Tecnologia, diálogo e profundidade
“Na corrida da filosofia, vence quem sabe correr mais lentamente.” Ludwig Wittgenstein, filósofo austríaco
Compreender e aprofundar as relações universidade-empresa não é assunto novo. Em 1999, a Revista de Administração da USP dedicou um volume exclusivamente ao assunto. E nela havia um artigo intitulado “Universidade Corporativa: ameaça ou oportunidade para as escolas tradicionais de administração?” O passar dos anos aponta que se trata muito mais de oportunidade de parcerias do que ameaça.
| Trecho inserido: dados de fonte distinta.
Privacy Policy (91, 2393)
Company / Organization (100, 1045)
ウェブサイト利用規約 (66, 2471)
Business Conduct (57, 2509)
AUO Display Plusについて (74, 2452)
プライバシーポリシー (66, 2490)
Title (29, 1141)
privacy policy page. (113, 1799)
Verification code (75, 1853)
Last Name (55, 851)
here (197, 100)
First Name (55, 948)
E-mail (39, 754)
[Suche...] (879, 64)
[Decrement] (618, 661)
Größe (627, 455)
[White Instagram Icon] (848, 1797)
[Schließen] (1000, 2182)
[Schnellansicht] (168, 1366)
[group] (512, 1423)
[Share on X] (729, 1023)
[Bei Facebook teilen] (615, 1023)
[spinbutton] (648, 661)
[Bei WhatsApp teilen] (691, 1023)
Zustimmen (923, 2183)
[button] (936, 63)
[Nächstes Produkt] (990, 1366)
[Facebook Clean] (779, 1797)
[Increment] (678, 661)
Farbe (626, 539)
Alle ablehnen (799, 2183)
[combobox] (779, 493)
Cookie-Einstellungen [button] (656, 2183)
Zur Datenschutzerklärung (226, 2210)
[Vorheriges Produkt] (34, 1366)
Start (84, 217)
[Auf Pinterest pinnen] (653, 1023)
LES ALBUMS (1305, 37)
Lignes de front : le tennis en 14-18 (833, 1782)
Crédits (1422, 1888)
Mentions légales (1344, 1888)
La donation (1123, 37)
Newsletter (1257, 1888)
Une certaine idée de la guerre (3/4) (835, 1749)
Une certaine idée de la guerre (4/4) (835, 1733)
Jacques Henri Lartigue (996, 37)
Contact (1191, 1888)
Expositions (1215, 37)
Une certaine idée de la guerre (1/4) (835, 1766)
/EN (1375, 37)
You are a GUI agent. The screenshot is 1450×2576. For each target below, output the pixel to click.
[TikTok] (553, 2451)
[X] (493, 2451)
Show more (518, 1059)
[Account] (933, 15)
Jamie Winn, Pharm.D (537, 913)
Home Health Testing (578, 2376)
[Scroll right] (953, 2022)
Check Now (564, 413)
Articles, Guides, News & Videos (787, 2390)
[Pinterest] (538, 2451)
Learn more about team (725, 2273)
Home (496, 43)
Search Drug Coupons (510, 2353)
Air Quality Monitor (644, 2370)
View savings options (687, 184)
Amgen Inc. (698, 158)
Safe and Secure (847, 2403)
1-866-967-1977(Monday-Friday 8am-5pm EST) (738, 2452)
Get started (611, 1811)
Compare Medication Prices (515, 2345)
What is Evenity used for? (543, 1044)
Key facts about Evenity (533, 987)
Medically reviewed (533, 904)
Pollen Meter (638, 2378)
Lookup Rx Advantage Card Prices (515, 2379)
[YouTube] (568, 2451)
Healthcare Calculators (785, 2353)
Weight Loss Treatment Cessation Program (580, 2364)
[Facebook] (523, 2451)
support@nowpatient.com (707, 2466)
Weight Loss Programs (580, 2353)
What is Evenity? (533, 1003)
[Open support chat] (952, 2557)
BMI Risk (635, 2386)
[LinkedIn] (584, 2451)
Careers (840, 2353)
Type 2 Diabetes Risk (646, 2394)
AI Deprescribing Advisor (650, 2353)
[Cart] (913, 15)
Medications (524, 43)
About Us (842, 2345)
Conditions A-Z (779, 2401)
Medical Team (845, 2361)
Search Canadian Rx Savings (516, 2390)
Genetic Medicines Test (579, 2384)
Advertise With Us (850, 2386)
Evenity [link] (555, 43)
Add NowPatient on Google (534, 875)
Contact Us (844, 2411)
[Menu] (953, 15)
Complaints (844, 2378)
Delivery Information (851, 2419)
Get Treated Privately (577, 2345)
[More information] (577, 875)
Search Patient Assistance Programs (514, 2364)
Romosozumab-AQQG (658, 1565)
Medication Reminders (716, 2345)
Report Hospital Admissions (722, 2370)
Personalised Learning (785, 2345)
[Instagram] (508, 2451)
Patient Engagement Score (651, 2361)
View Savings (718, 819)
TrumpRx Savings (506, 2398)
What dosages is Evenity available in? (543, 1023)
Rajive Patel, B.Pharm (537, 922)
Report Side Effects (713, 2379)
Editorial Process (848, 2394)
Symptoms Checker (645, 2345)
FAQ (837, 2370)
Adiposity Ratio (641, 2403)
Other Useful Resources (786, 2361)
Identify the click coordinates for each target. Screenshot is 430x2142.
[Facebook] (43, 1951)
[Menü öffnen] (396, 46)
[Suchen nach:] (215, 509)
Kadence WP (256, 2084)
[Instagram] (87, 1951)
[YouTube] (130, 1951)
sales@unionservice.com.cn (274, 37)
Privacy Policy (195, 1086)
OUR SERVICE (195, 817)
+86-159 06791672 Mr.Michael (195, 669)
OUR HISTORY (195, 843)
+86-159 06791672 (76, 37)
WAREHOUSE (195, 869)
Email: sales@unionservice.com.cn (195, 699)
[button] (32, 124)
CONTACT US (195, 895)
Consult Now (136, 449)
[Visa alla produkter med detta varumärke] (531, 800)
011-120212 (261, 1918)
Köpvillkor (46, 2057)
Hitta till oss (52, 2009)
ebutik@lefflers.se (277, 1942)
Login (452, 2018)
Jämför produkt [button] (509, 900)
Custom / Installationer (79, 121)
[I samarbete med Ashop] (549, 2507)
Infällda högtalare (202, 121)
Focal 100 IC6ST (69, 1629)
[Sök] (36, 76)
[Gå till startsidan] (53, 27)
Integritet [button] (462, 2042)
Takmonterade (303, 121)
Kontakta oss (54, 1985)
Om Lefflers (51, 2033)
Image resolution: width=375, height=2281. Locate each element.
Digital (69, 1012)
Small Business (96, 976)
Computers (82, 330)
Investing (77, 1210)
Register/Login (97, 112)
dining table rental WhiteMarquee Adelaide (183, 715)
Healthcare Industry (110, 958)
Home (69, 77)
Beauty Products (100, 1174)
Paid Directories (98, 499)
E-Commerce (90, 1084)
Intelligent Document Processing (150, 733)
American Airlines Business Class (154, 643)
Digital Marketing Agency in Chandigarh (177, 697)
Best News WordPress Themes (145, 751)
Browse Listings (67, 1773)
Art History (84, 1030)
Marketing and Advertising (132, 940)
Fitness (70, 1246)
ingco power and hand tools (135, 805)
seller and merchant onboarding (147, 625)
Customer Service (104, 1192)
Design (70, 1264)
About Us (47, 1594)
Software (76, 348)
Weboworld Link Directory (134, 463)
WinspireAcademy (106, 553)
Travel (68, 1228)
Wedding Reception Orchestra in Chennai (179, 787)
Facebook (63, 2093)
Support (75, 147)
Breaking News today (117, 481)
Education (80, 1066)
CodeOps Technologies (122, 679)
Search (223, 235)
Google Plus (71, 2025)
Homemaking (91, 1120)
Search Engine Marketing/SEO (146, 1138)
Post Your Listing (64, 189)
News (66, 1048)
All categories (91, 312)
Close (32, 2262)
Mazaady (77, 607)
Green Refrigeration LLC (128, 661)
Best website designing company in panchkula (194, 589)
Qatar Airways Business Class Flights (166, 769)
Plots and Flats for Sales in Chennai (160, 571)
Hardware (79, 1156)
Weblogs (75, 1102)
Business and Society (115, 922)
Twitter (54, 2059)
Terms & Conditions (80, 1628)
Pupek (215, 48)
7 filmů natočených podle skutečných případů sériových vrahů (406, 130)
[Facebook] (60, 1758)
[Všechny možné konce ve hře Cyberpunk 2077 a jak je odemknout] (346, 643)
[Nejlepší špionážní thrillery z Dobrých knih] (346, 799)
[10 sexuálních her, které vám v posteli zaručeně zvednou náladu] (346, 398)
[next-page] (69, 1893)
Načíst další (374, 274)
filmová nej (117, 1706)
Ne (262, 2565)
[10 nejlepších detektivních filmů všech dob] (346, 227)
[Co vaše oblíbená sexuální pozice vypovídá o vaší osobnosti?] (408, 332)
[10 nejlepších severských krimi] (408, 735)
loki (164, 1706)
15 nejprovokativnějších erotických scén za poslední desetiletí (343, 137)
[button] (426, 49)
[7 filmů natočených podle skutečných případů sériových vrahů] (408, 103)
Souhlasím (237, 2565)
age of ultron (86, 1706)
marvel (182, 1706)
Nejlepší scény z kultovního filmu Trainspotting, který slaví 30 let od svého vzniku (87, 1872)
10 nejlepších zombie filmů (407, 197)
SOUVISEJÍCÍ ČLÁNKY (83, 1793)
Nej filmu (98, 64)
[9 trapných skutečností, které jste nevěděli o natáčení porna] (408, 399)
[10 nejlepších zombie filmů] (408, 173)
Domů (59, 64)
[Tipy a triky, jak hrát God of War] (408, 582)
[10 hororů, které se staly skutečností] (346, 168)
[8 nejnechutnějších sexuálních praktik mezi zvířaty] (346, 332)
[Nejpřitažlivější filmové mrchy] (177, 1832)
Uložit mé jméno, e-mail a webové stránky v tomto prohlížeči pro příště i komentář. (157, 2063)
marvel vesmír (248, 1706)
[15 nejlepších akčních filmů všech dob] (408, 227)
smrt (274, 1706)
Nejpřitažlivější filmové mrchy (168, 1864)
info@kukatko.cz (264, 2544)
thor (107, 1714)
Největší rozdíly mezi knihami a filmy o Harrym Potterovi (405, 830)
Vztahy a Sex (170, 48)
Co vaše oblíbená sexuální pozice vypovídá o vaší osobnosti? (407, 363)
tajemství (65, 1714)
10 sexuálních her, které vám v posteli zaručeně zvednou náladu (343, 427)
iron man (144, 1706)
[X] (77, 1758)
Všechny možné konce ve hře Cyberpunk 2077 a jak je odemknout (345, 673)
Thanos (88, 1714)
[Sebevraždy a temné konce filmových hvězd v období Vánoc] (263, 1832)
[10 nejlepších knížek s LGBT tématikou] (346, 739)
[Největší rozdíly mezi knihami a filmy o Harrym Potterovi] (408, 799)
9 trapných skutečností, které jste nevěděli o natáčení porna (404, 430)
Com o propósito de revitalizar o tema, foi realizado em outubro passado, em parceria com a Faculdade de Economia, Administração e Contabilidade da Universidade de São Paulo (FEA-USP), com o Instituto Febraban de Educação (Infi-Febraban) e com a FIA – Fundação Instituto de Administração, o 1º Encontro de Universidades – A busca pela sinergia entre a educação acadêmica e corporativa. O objetivo foi discutir as oportunidades de convergência entre a educação acadêmica e corporativa e seus impactos nos processos de formação profissional nas organizações e na construção da cidadania.
Foram dois dias de riquíssimo debate e intenso trabalho no auditório da FEA-USP, estimulando dar seguimento com uma agenda propositiva para novos encontros e ações, com cerca de 200 participantes – professores, estudantes e gestores ligados às universidades corporativas.
A palestra magna foi proferida pelo neurobiólogo chileno Humberto Maturana em parceria com Ximena Yáñez, ambos fundadores do Instituto de Formação Matriztica, no Chile, uma referência para interessados em epistemologia. Abordaram o papel da educação na convivência entre os seres humanos. Maturana afirmou que não há possibilidade de diálogo se as corporações estiverem interessadas exclusivamente em lucro, atitude que cria um abismo entre o mundo corporativo e o acadêmico.
Destaco a seguir os principais pontos de reflexão:
• Fomentar um diálogo permanente e produtivo entre a academia e o mundo corporativo, com uma agenda permanente.
• Revisar as práticas pedagógicas; criar uma nova pedagogia, que amplie a discussão e o diálogo entre a academia e as empresas; evoluir da Pedagogia do Monólogo para uma Pedagogia do Diálogo, utilizando Redes de Diálogos.
• Aprimorar novas formas de trabalho entre os professores. Nesse sentido, propõem-se fóruns para compartilhar conhecimentos e principalmente experiências bem-sucedidas.
• Aprofundar a ideia do “aprendizado realizado com atividades”, em vez de somente fundamentados em teoria. O “aprender para fazer”, isto é, a necessidade de, por meio de tentativas e erros, chegar a um resultado, solucionando problemas. Adotar metodologias ativas, sala de aula invertida, modelo 70/20/10 (em que 70% da aprendizagem vem pelo on the job, 20% por relacionamento e 10% por cursos formais), etc. Nesse sentido, um ponto alto foi a apresentação sobre Cultura Maker, que destacou os 4Ps deste Movimento: Projeto, Pensamento lúdico, Paixão e Pares.
• Adequar currículos na academia contemplando temas transversais como diversidade, sustentabilidade, cidadania, ética e democracia, privilegiando novas práticas e formas de aprendizado, que estejam em sintonia com o mundo corporativo. Enfim, interessa mais a forma do que apenas conteúdo. Propõe-se maior ênfase em projetos, e não só em currículos, para trabalhar a construção de valores básicos e coletivistas na sociedade e reconectar as pessoas com sua postura de cidadão.
• Adotar um olhar diferenciado e humanitário ao aluno, intensificando o trabalho para que ele seja, ao término de seu curso, sobretudo um questionador, pois esta é a base de um sujeito verdadeiramente protagonista de sua carreira e da história.
• A tecnologia deve ser percebida como forma de transformação e avanço na sociedade. Entretanto, precisa ser acompanhada de humanidade para a consolidação da cidadania. Frente à transformação digital, a velocidade é relevante e precisa ser observada, porém com cautela e profundidade de repertório, pois tecnologia é um meio, não um fim.
• Resgatar o indivíduo como sujeito responsável para compreender e agir em uma sociedade complexa, global e democrática.
Com a meta de desenvolver uma agenda em conjunto entre instituições de ensino e empresas, as conclusões do evento serão debatidas em um fórum online, a ser formado entre os participantes do encontro.
Enfim, precisamos de uma educação inclusiva, equitativa, moderna e de qualidade, seja na academia, seja no mundo corporativo, pois só assim haverá avanço no debate e nas práticas que transformarão a realidade.